Carla Olson (Busted Flat Records)

Released this week, this new disc by acoustic guitarist-singer Carla Olson is a rich, charming collection of duets that give a fresh take on songs from the Americana, folk, alt-country, pop, blues and rock genres.

It opens with a fine rendition of the Sons of Desert song, "You Can Come Cryin' to Me," in which Olson is paired with Juice Newton. The 12 compositions are reinterpretations of works of Del Shannon, Buddy Holly, Gene Clark, and others. Included is a Jersey-flavored rocker, "All I Needed Was You," written by Steven Van Zandt of Bruce Springsteen and the E Street Band. That song features Olson and Scott Kempner on vocals.
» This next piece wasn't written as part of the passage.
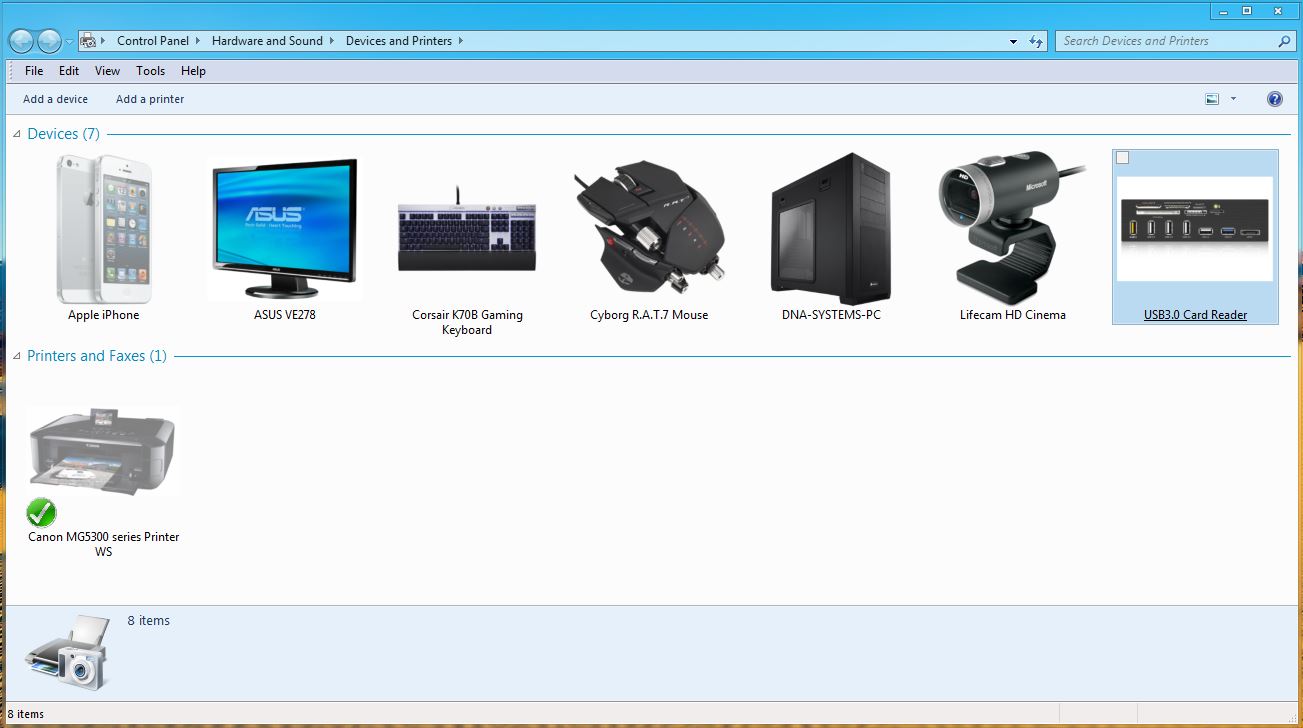Open the View menu
Screen dimensions: 1303x728
(107, 71)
"Have Harmony, Will Travel" is a fun, breezy, laid-back set of songs that blend much better in style and substance than a typical collection of folksy, road-weary duets.


Mark Egan, Karl Latham and John Hart (Wavetone Records)

Grammy-winning electric jazz bassist Mark Egan leads this powerful new trio that includes drummer Karl Latham and guitarist John Hart.

It's a free-form, nine-track set with 70 minutes of largely improvisational jamming built around standards from the likes of Thelonious Monk, Miles Davis, and Wayne Shorter. This loose romp traverses jazz, rock, Brazilian, funk and world music, as it hits a joyful groove.

Egan is a disciple and former student of one of the greatest electric bass jazz improv masters of all time, the late Jaco Pastorius. He is a former member of the Pat Metheny Group and has recorded with Sting, Arcadia, Roger Daltrey, and Joan Osborne.